— Start of PAGE EXTRACT —

And then she gets home and snaps at her parents for being beautiful in a move that has no previous indication throughout the movie she feels this way. This movie needs to know the difference between showing and telling, because in the climax, it tells us one thing about the characters even though it’s shown us another for 50 minutes or so.
And then comes my next complaint: Sierra writes her song (which was good, don’t get me wrong, if its use was terrible) and everyone suddenly goes “oh poor sierra she deserves forgiveness and a happy ending because her life is just so hard because she’s so ugly” (seriously, the song is about how she’s not conventionally beautiful and how hard that is for her and everyone just forgives her for playing with their lives), and gets off scott free. It wasn’t even a proper apology! Jamie takes her to the prom because Veronica explains on her behalf, and roll credits.

— End of PAGE EXTRACT —
— Start of DATASET SECTION —

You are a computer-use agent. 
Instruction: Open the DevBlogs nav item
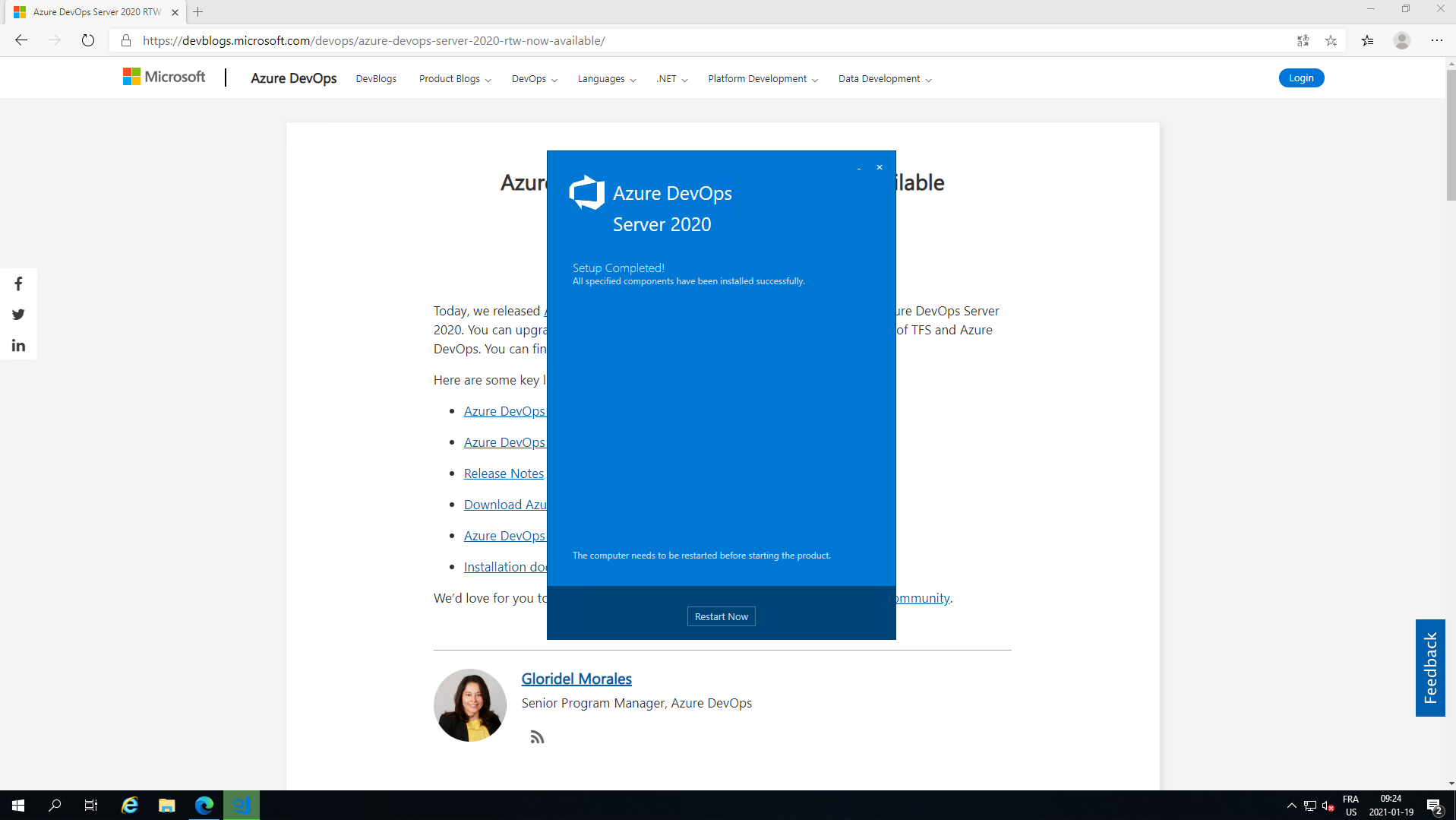click(x=376, y=79)
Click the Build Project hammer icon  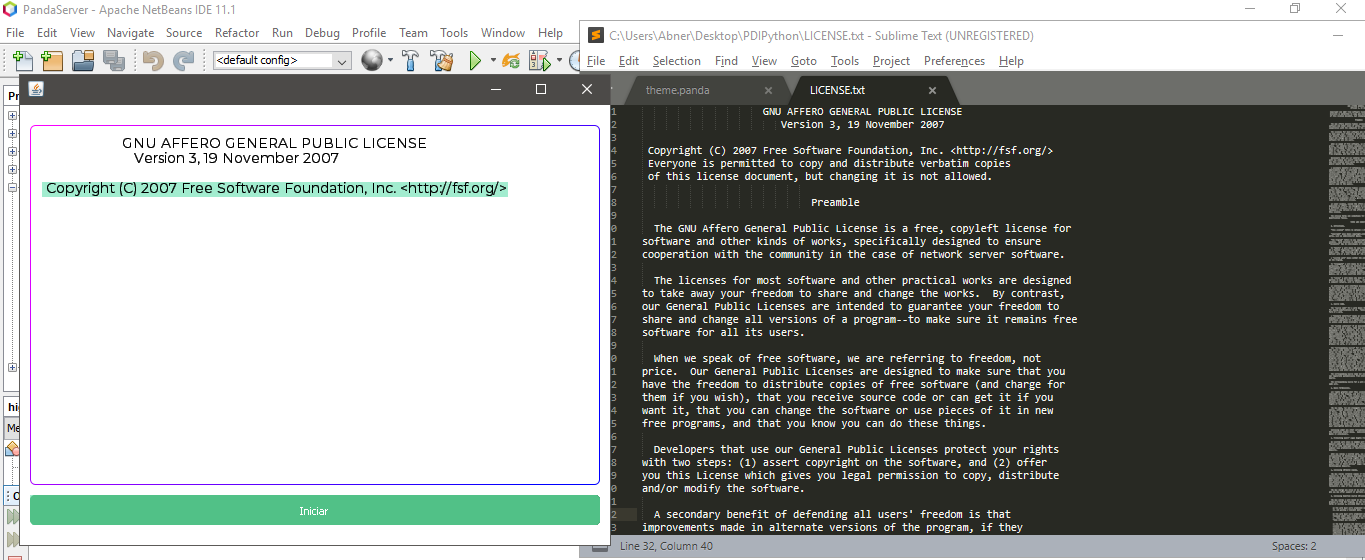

— End of DATASET SECTION —

DO THIS | In the movie review, what leads Jamie to take Sierra to the prom?

ANSWER FOR THIS EXERCISE | Veronica explains on Sierra's behalf.